---------- Extracted information

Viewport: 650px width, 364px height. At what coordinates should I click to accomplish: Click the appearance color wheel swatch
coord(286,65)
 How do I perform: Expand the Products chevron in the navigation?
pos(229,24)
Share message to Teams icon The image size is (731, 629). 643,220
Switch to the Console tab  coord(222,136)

--------------------
---------- Extracted information

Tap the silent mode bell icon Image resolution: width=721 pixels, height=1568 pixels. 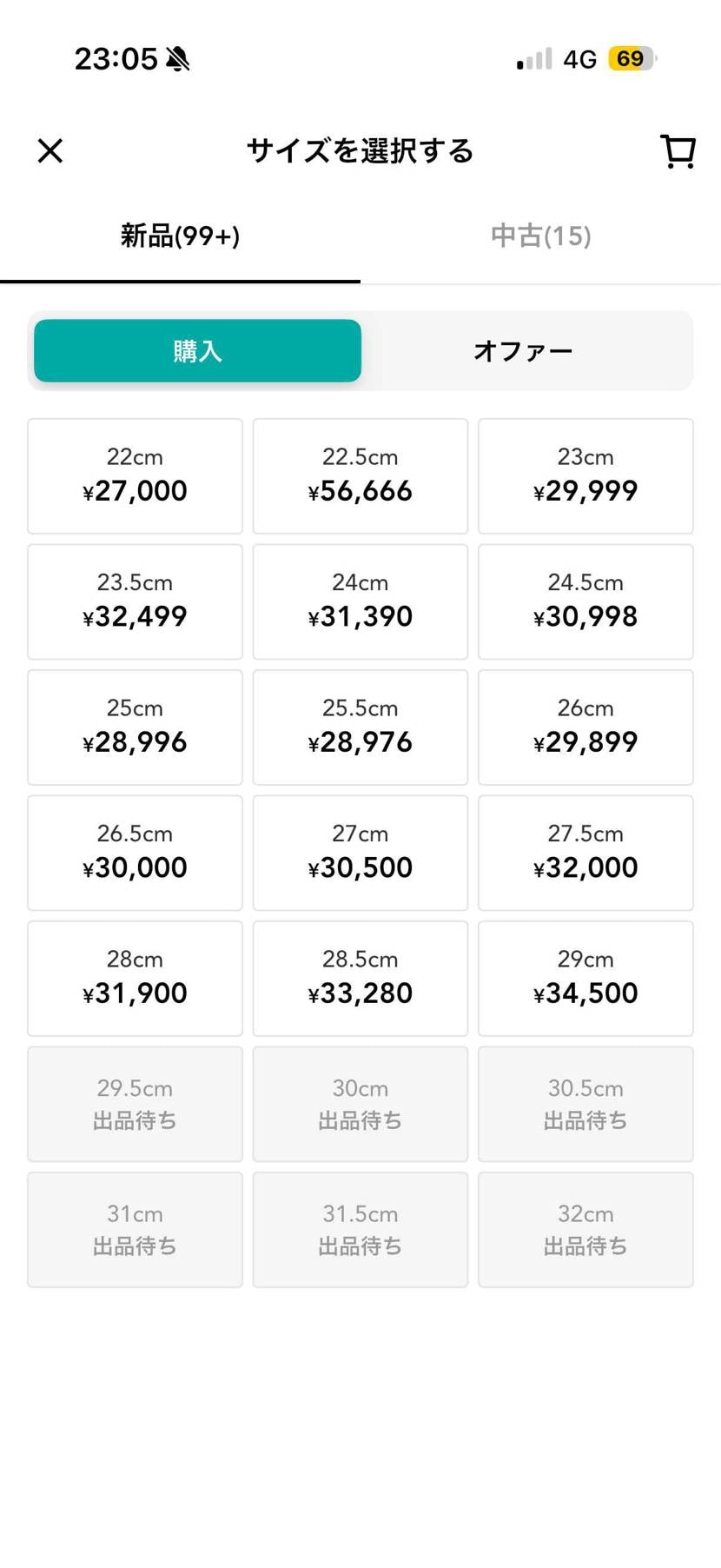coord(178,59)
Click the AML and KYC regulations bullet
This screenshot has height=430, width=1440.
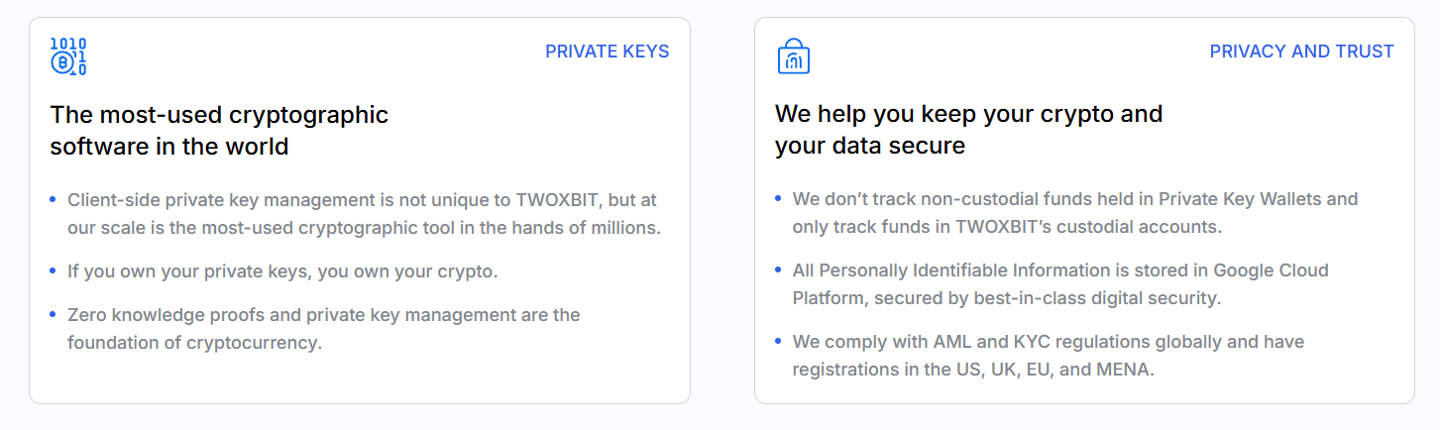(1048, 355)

--------------------
---------- Extracted information

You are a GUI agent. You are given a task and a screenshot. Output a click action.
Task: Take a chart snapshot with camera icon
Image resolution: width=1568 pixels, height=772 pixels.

--------------------

• Aim
Reproduce verbatim the lines of the entries from the line with "Click the AML and KYC regulations bullet" through the line with "(1048, 355)", including both of those lines. Omit the pictures from your answer.

• Output of the task
Click the AML and KYC regulations bullet
This screenshot has height=430, width=1440.
(1048, 355)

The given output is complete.